Alla fine del menu arriva anche la frutta di rinforzo che vuole richiamare, almeno nel nome, la tradizionale insalata di rinforzo del napoletano: arance, mandarini, melograni,finocchi, meloni e la frutta secca, a cominciare dai fichi fino alle nocciole, alle noci e alle mandorle. Ed, alla fine,gli imperterriti cultori della tradizione “osano” temerariamente mettere sulla tavola anche una ciotola di lupini da gustare con il vino.
(Torrone gelato- foto Pellaro.net)
In questo excursus gastronomico, certamente non può mancare il torrone gelato (turruni gilatu) altro particolarissimo dolce caratteristico del reggino, più in particolare di Reggio e Bagnara, ma anche della città e provincia di Messina. In realtà, al contrario di quanto potrebbe far presupporre il suo nome, non è un gelato, ma un torrone molto morbido, costituito da un impasto di essenze aromatizzate di diversi agrumi e zucchero fondente a vari colori, a cui vengono aggiunti canditi e mandorle; il tutto viene poi rivestito da una copertura di cioccolato. Talvolta, a seconda dell’estro dei pasticceri, è confezionato a forma di tronchetto, denominato appunto tronchetto gelato, con tanto di striature sulla superficie del cioccolato a imitazione della corteccia di un tronco d’albero.

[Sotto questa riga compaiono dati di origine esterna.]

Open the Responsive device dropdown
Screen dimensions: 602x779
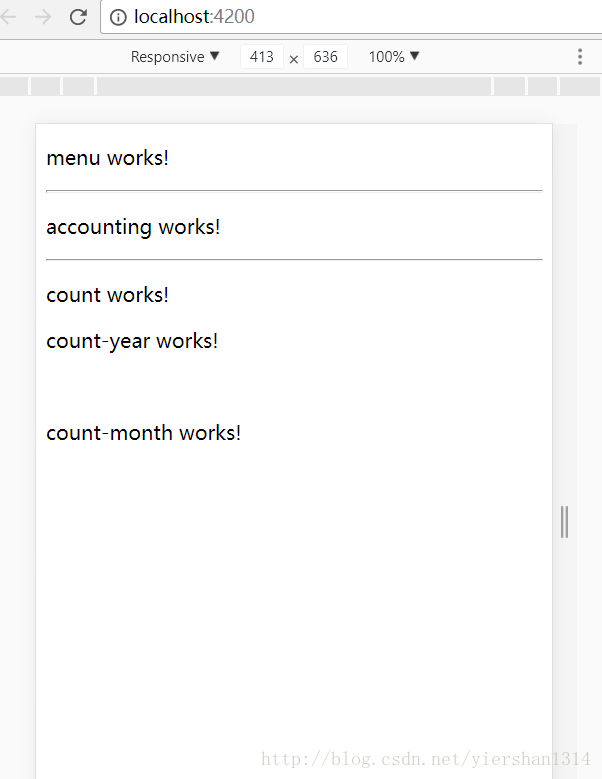(x=175, y=57)
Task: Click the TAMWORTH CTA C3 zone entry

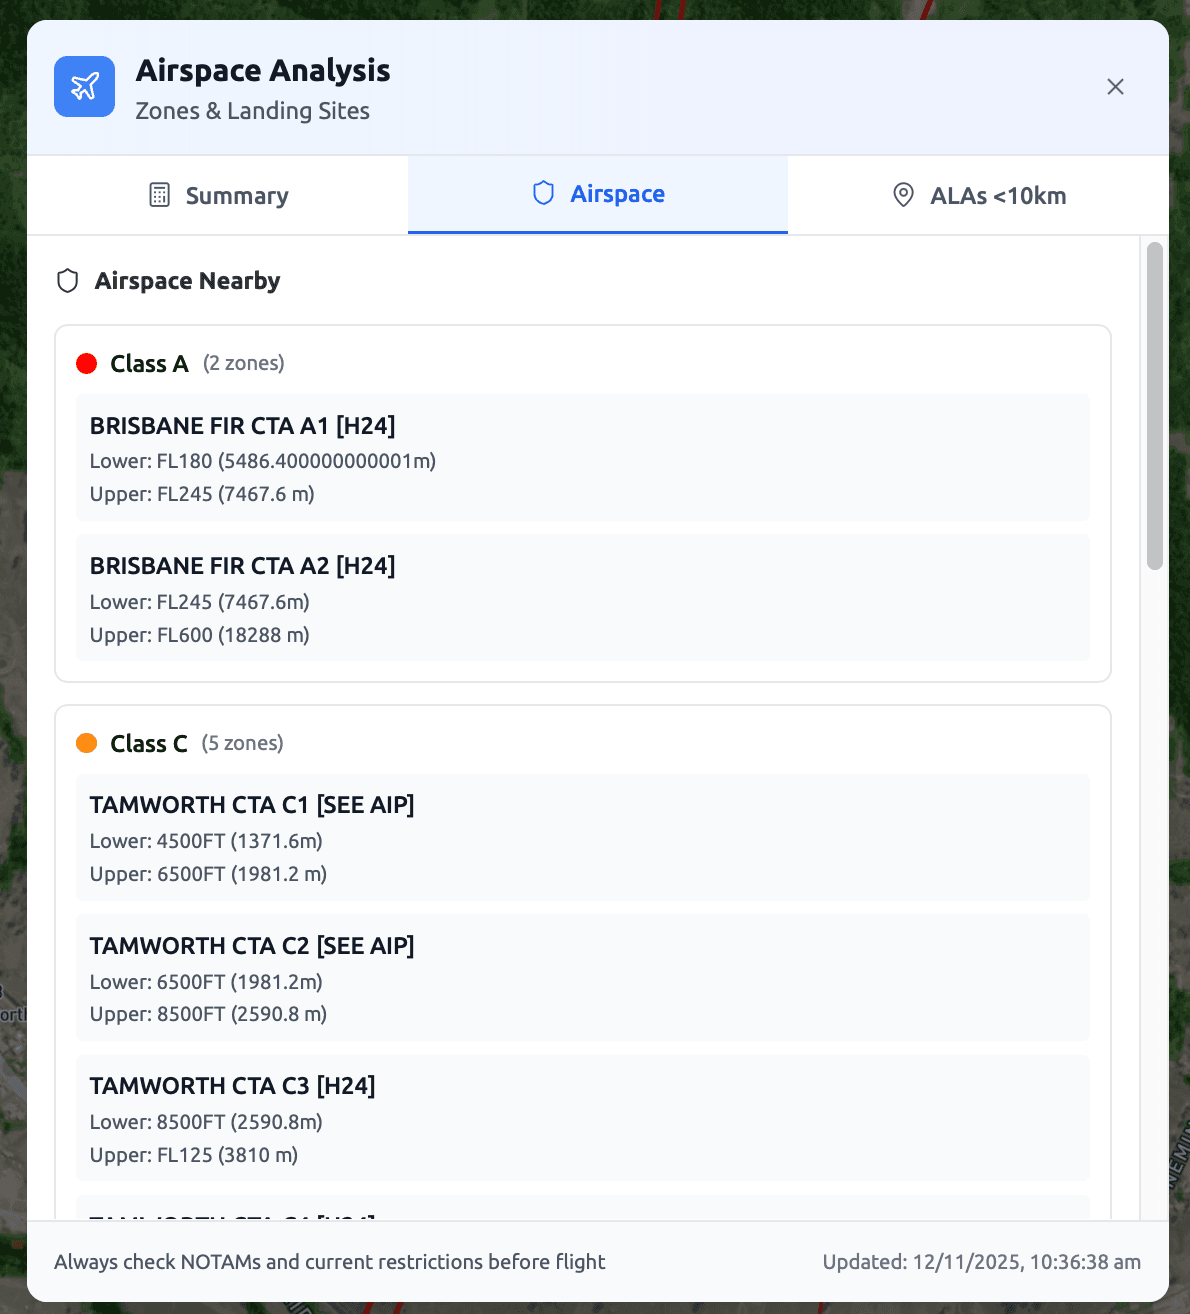Action: pyautogui.click(x=582, y=1118)
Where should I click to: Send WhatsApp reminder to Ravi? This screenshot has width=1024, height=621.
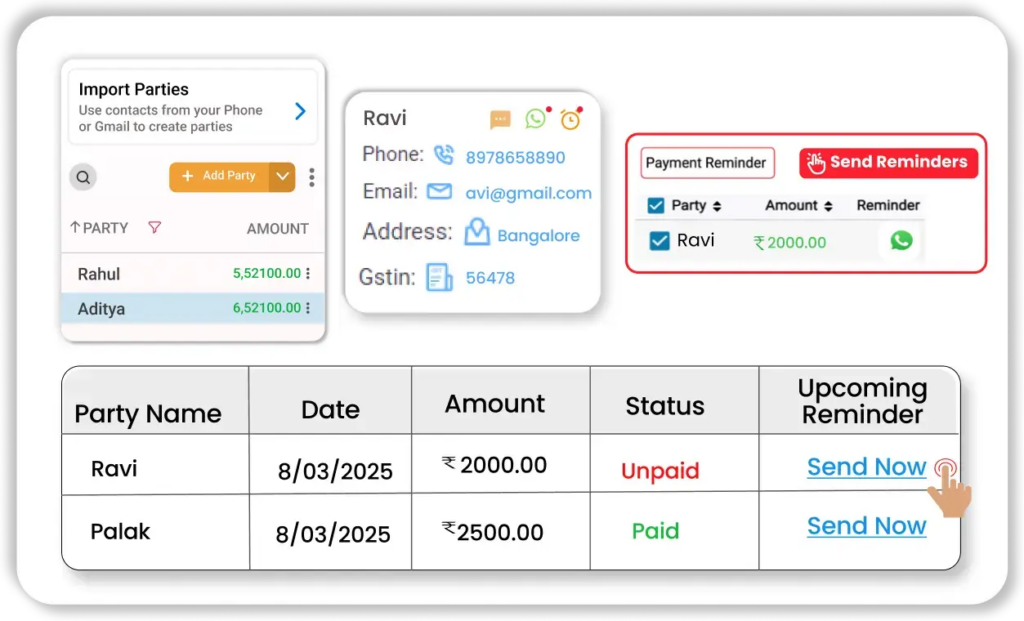tap(901, 240)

Tutte queste pietanze, più o meno familiari a seconda della zona di provenienza e della volontà di mantenere negli anni alcune tradizioni della nostra terra, comunque, tutte incarnano la ricchezza culinaria regionale e l’estro perpetuato nei secoli mentre sembra che, nella sapiente unione degli ingredienti, vengano traslati i sentimenti di collaborazione e condivisione principi indiscussi delle festività natalizie.
Inoltre, la Città Metropolitana di Reggio Calabria,proprio in questi giorni, nell’ambito delle attività di promozione della tradizione dolciaria, ha promosso la realizzazione, insieme alle Associazioni di categoria, della “Carta dei dolci tipici del territorio metropolitano di Reggio Calabria” da diffondere presso le attività di ristorazione e di ricettività del territorio. La carta sarà definita dai rappresentanti delle associazioni di categoria partner del progetto, ma si è ritenuto, tuttavia, di voler coinvolgere attivamente la cittadinanza, attraverso un contest dove ognuno potrà proporre un dolce della tradizione locale da sottoporre all’attenzione della commissione. La commissione di pasticceri esaminerà le proposte pervenute per decidere di inserire, nella Carta dei dolci, una o più proposte in linea con l’obiettivo descritto. I criteri di partecipazione al contest stabiliscono che ogni utente potrà proporre un solo dolce completo di nome, ingredienti ed eventualmente ricetta e il dolce proposto dovrà contenere ingredienti identitari del territorio metropolitano di Reggio Calabria.